Stated problem – Reproduce the lines below, starting at the line containing "Given: Click JT Loh's profile avatar" and ending at the final line of the records, inclusive. Omit the pictures from your answer.
Start Given records
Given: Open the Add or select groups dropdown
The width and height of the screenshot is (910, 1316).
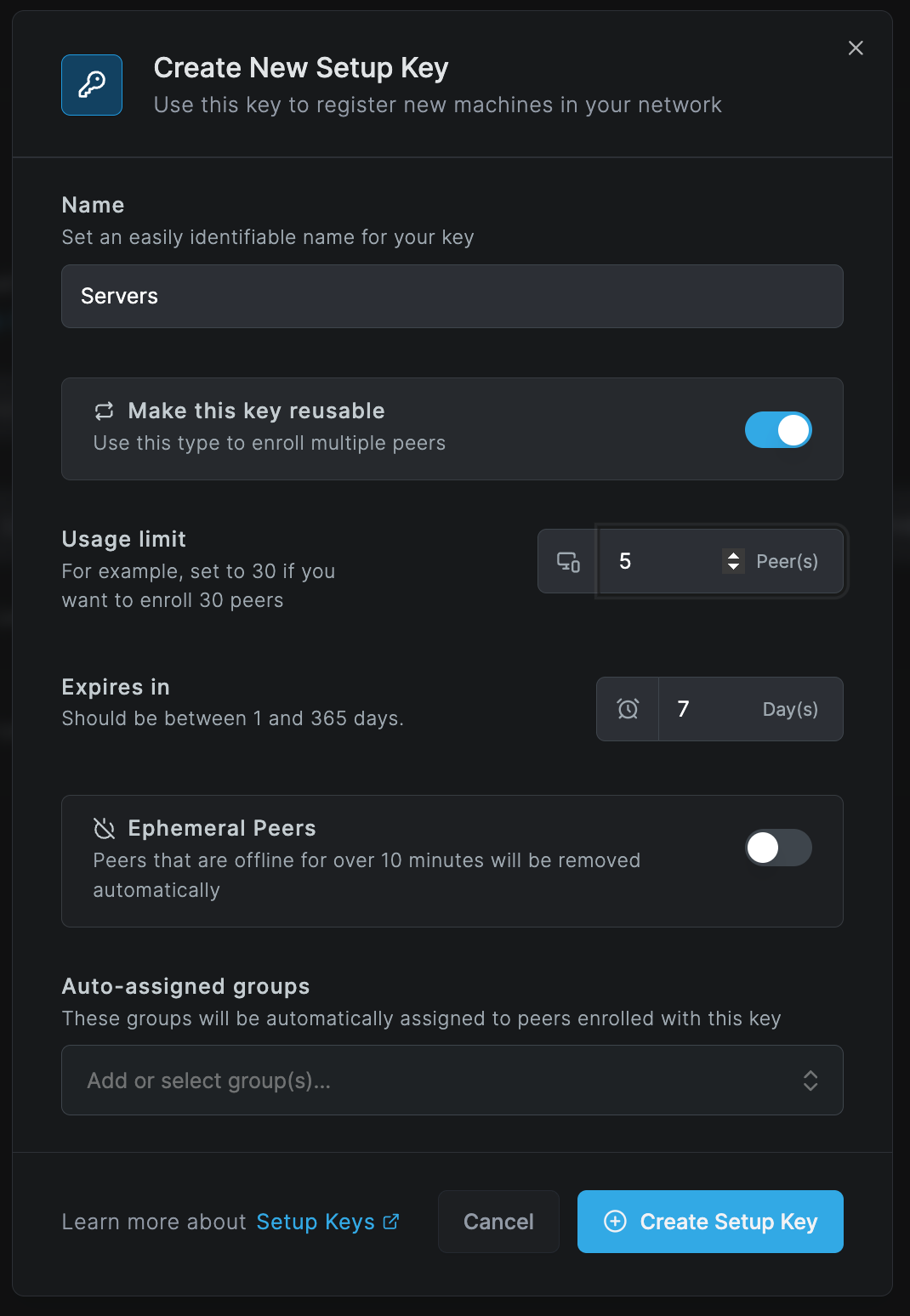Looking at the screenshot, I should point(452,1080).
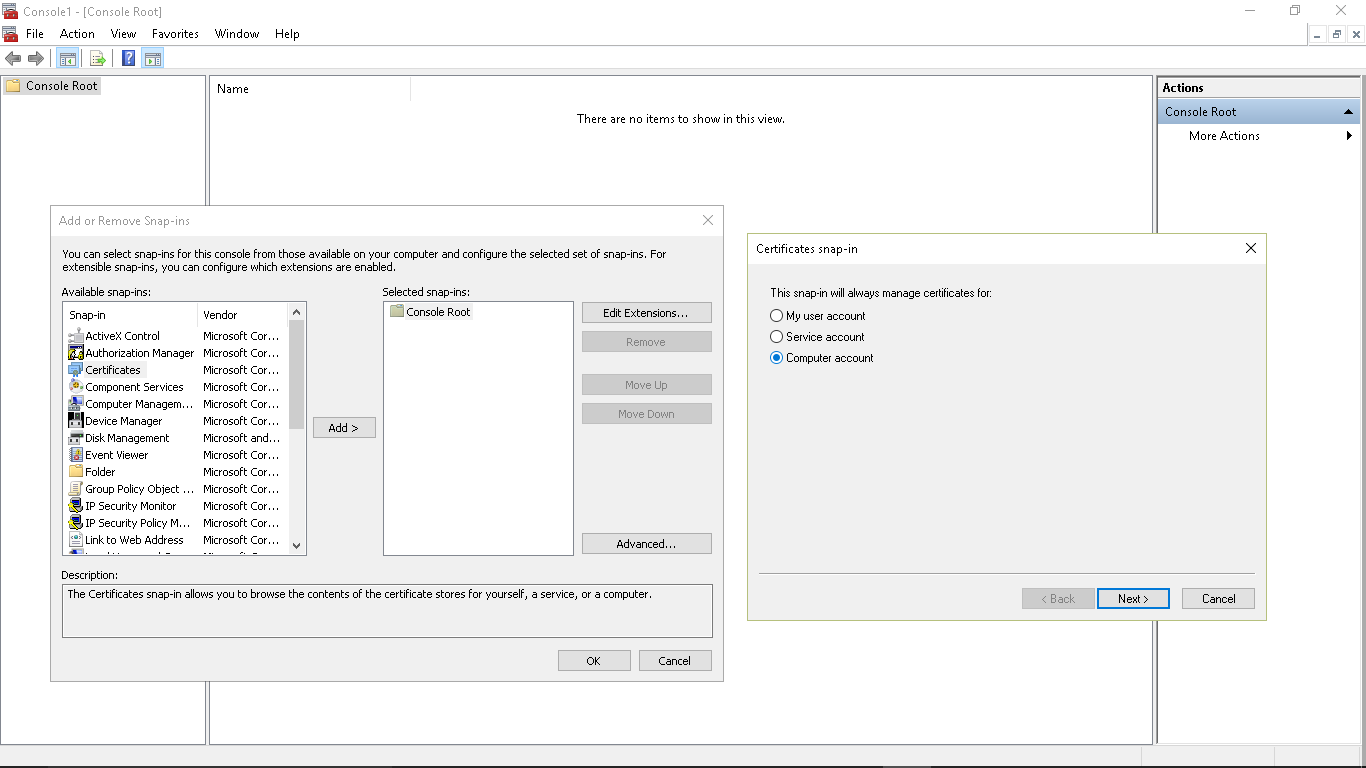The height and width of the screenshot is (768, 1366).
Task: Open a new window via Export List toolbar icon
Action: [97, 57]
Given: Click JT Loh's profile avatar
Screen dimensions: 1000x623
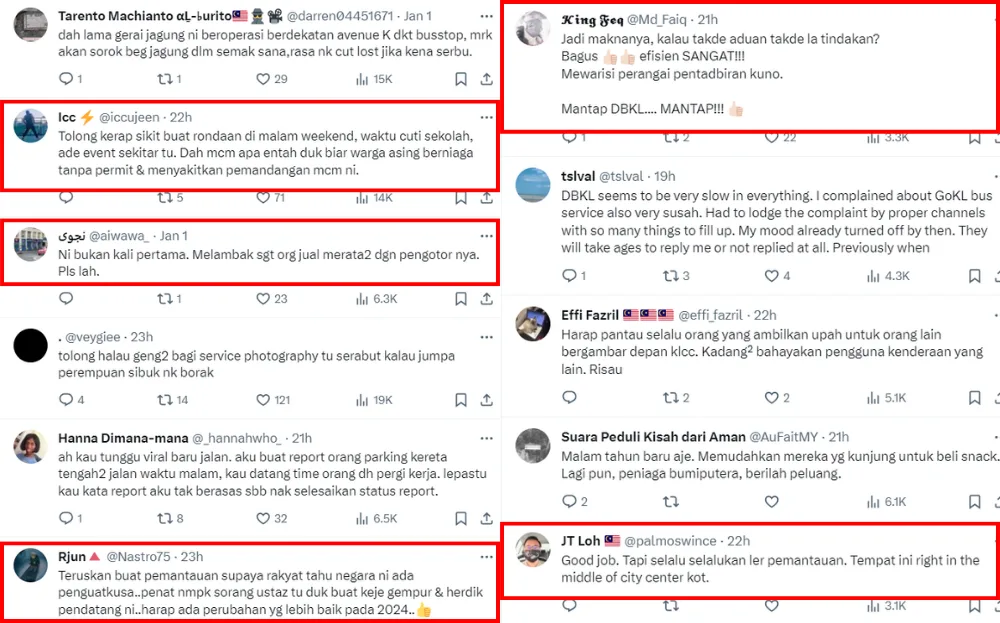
End Given records
Written solution –
Given: Click JT Loh's profile avatar
Screen dimensions: 1000x623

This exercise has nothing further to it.